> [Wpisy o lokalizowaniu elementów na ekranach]
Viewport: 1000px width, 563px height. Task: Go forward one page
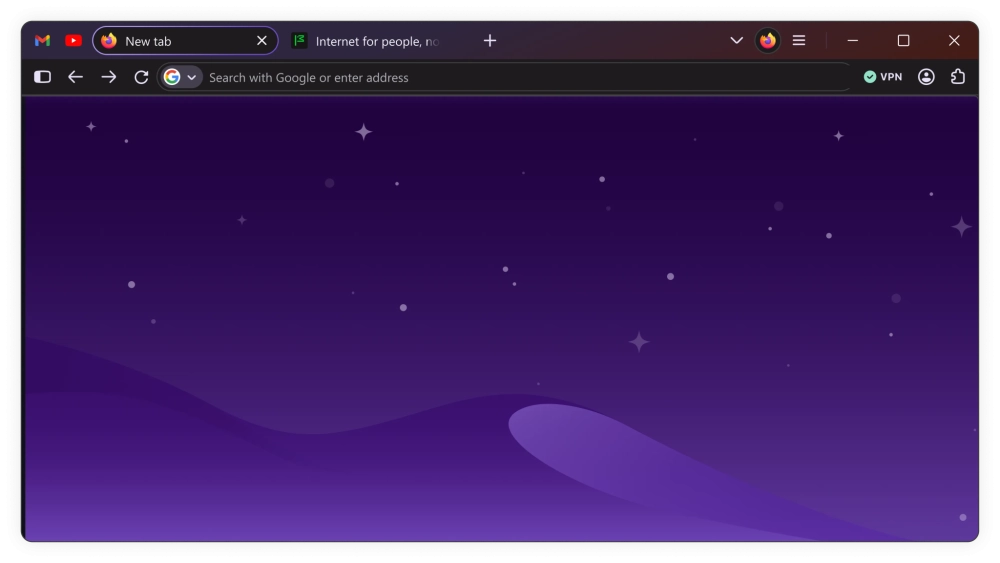108,77
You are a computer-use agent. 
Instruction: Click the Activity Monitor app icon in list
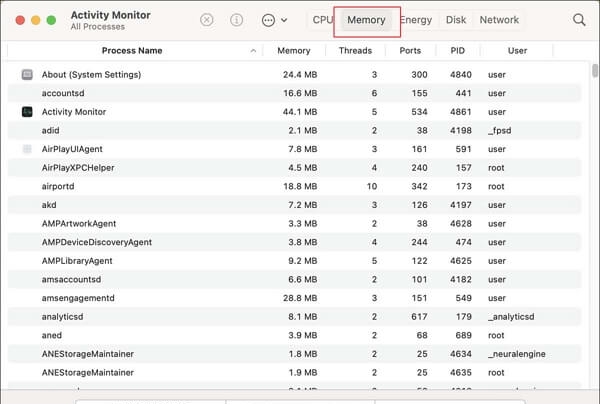click(x=27, y=112)
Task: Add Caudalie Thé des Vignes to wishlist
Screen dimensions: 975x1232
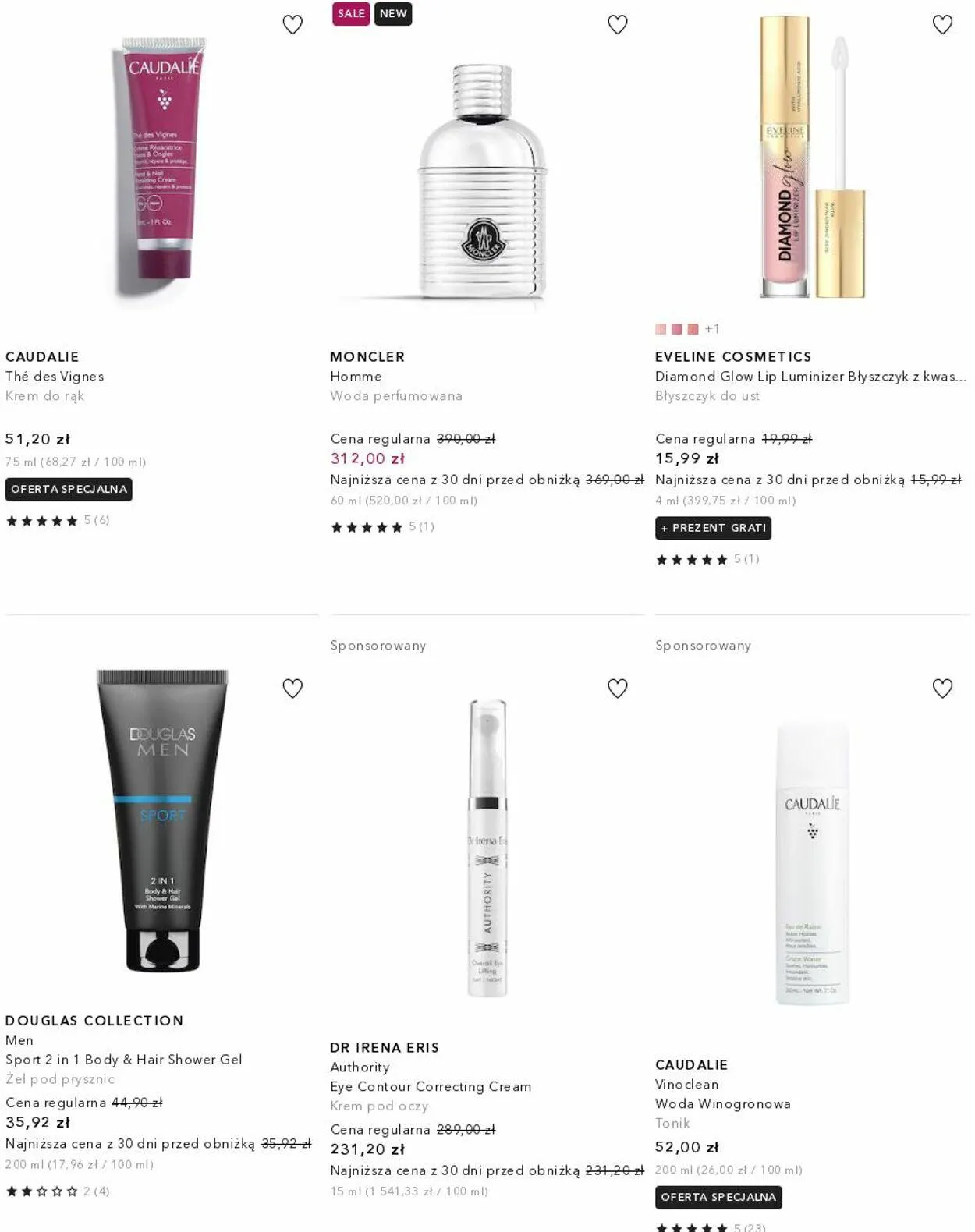Action: (292, 25)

> [Polecenie do wykonania]
Zamień we wszystkich wpisach „Task” na „Goal”, a resztę tekstu pozostaw bez zmian. W odpowiedzi pomiń obrazy.

> [Wykonane zadanie]
Viewport: 1000px width, 563px height. Goal: Go forward one page
108,77
You are a computer-use agent. 
Instruction: Click the Activity Monitor app icon in list
click(x=27, y=112)
Goal: Add Caudalie Thé des Vignes to wishlist
Screen dimensions: 975x1232
Action: (292, 25)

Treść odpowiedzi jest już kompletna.